# Obiettivo del compito:
Modifica l'elenco che segue sostituendo in ogni riga "button" con "widget" e lasciando tutto il resto invariato. Riporta l'elenco così modificato senza includere le immagini.

★ ★ ★ ★ ★

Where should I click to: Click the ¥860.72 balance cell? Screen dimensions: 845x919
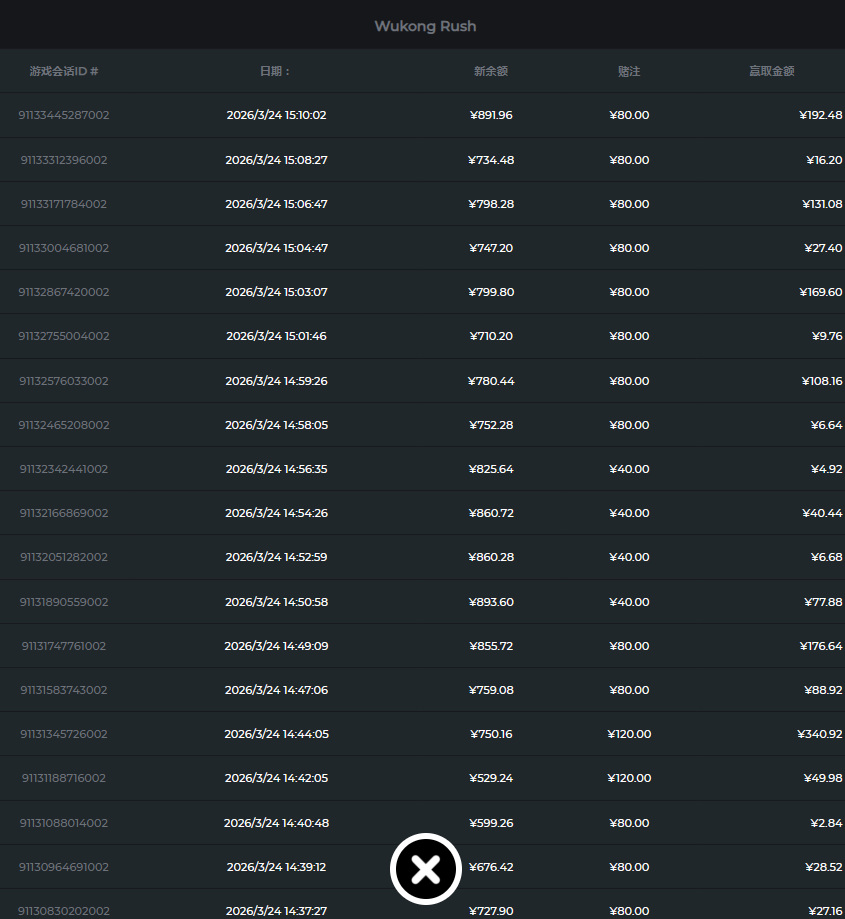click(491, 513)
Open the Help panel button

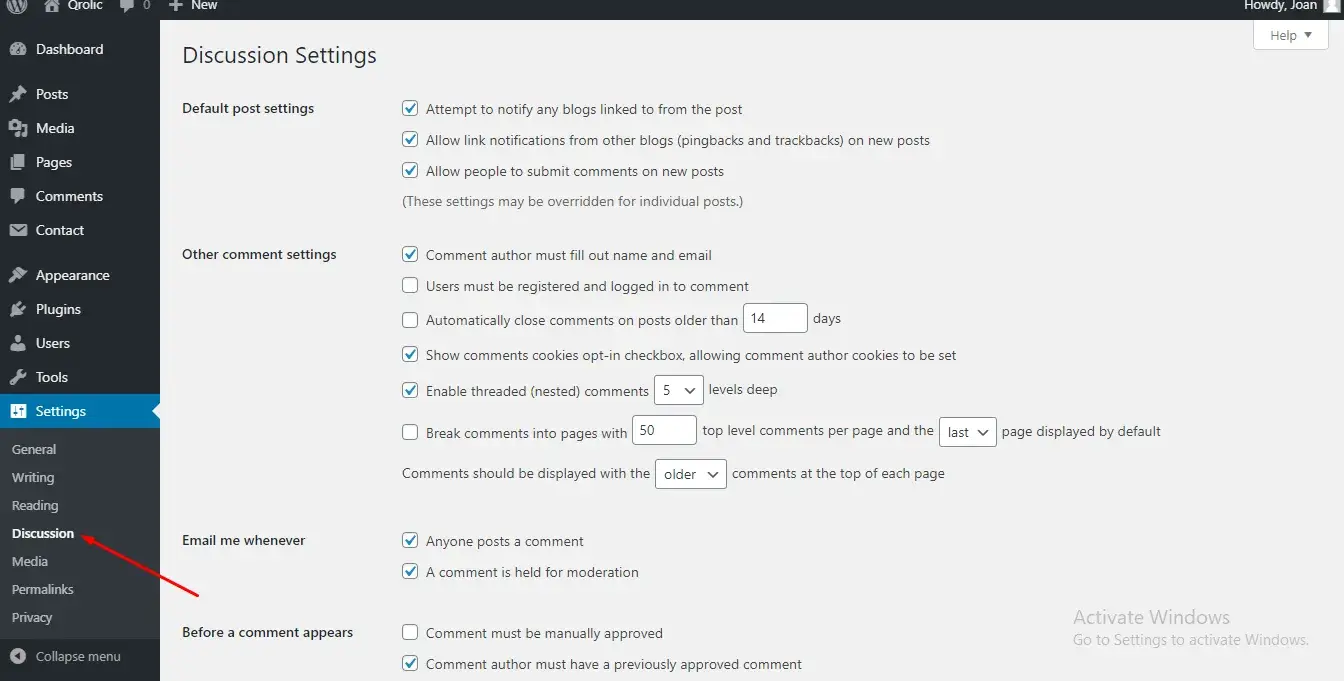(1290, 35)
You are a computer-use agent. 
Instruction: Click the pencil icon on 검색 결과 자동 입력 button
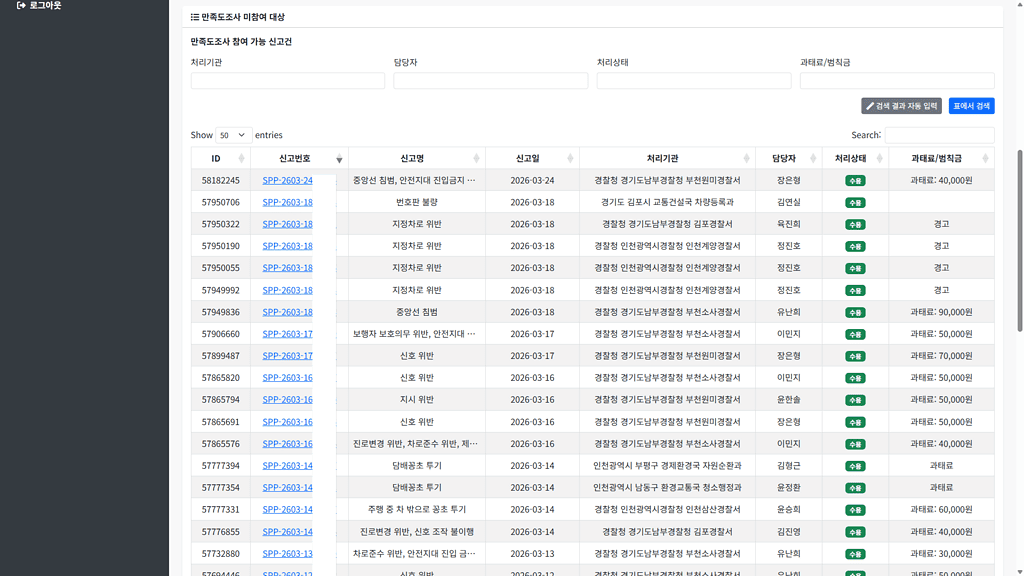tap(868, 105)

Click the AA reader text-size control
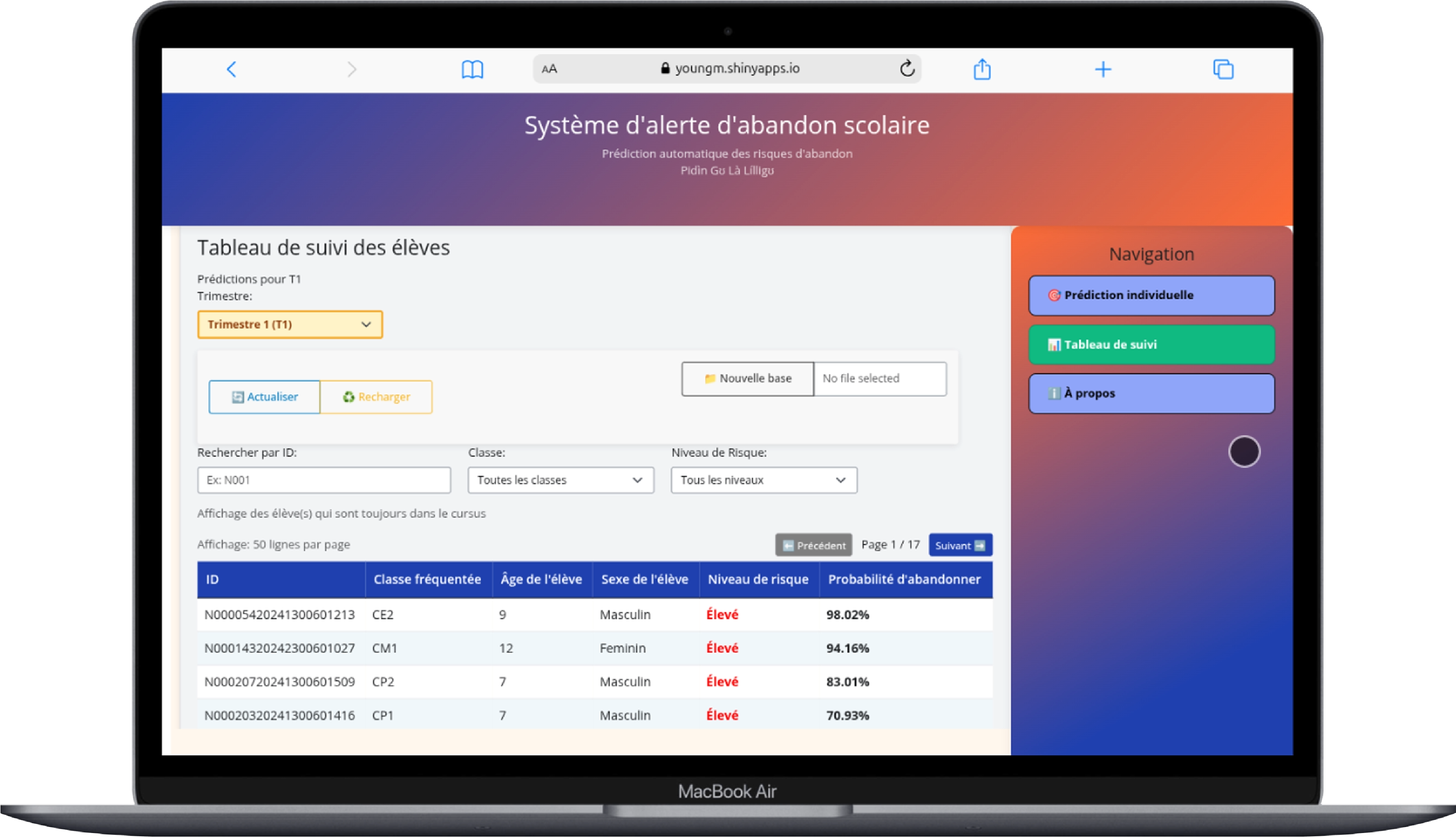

★ ★ ★ ★ ★

# Risposta scritta:
Where should I click to: Click the ¥860.72 balance cell? Screen dimensions: 845x919
click(491, 513)
Open the Help panel widget

(1290, 35)
You are a computer-use agent. 
Instruction: Click the pencil icon on 검색 결과 자동 입력 widget
tap(868, 105)

Click the AA reader text-size control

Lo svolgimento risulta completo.